## TASK LIST
A. In the blog post about hecklers, what does Jad tip the writer with after making his scene?
B. Copy the blog post about hecklers word for word, starting at "Hello again! Seeing" and ending at "like killing you.".

## DOCUMENT PASSAGE
****************************************
Monday, October 13, 2008

Freebird!


Hello again! Seeing as this is largely a blog about music and music happenings, I’ve been thinking long and hard about the perfect music story. I have performed in an acoustic duo for a good portion of the last 10 years. We call ourselves the Avery-Flynn Duo. When I think back on our years of performing live, there have been many occasions where good stories were born. I racked my brain over and over to tell the best one and my thoughts just kept coming back to the topic of hecklers. Yes, hecklers. Crazy fans. You know who you are. You are trying to be funny and are proud when you draw a few laughs, but to those whom you are heckling and being crazy to....we just really feel like killing you.

In preparing for this all-too-important blog post about cultural anthropology, I decided to consult with the ‘other-half’ of the Avery-Flynn Duo, Rich Flynn, for some inspiration and to conspire on this subject we know well. I told him that I would love to collaborate on this and knew he would have some great ideas and certainly more than two-cents to add, as he has many more years of live playing experience than I - but he also has a keen ability to keep me cracking up on stage with his hilarious comment's during a show - his sense of humor is classic...

I’ll start with one of our main heckler’s by the name of “Jad”. Yes, “Jad”, although I often want to call him “Jab” because he is like that little brother that keeps poking you in the ribs even though you are imploring him to stop... Jad always shows up about halfway through a show and stands in the very back. He is a firefighter with a handlebar mustache - fun side note that says a lot about him. Like clockwork, after listening to two or three songs, he yells out “play something good!”. Everyone else in the audience jerks their head around to see who could say something so rude. Then, now that he’s got everyone’s attention he’ll repeat, “yeah, you heard me, play something good!”. Rich and I laugh, blow him off, and tell him over the microphone to “go and get some taste!”. This happens at almost every single Avery-Flynn Duo gig and we still smile and wave when we see him come through the door, knowing what is about to occur. I guess I forgive him each time because he tips me with fresh strawberries from the farmer’s market after he has made his scene...

After coming to one of our shows, you’ll know that we love playing live music. The crowd is singing along, kids are dancing, people are requesting tunes. We love what we do..... MOST of the time. Here lies another example when there are times when the audience just isn't into it; they came to chat with friends, or they are more into the beer and sharing a laugh with their table...we certainly can't blame folks for that. But you really do just start to feel like a TV set that no one's watching. Rich & I have looked at each other during an instrumental and said, “we could literally say ANYTHING right now and NO ONE would notice! Or....so ... THIS is what it's like to be on C-Span....”
****************************************
Data taken from a collection
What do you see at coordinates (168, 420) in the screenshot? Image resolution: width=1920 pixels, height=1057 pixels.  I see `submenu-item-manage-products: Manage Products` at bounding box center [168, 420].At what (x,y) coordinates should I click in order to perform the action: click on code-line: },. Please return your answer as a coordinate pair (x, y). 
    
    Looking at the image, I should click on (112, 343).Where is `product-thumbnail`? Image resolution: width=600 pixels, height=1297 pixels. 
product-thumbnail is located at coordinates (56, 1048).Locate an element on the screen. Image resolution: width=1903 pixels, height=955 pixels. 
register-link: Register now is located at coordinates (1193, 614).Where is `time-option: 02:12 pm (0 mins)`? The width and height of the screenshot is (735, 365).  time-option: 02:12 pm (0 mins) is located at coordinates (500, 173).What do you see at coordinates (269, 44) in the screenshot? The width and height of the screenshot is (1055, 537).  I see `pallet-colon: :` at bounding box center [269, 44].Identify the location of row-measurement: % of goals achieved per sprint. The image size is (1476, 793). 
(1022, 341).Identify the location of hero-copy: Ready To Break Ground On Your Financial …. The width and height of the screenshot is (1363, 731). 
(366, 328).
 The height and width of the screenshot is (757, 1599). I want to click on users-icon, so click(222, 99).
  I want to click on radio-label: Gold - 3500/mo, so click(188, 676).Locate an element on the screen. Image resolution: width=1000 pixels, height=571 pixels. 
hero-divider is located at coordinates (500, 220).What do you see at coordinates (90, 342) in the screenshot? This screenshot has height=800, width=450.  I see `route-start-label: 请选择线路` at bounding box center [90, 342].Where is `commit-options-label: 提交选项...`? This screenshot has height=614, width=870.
****************************************
## PROBLEM SOLUTIONS
A. Fresh strawberries from the farmer's market.

B.
Hello again! Seeing as this is largely a blog about music and music happenings, I’ve been thinking long and hard about the perfect music story. I have performed in an acoustic duo for a good portion of the last 10 years. We call ourselves the Avery-Flynn Duo. When I think back on our years of performing live, there have been many occasions where good stories were born. I racked my brain over and over to tell the best one and my thoughts just kept coming back to the topic of hecklers. Yes, hecklers. Crazy fans. You know who you are. You are trying to be funny and are proud when you draw a few laughs, but to those whom you are heckling and being crazy to....we just really feel like killing you.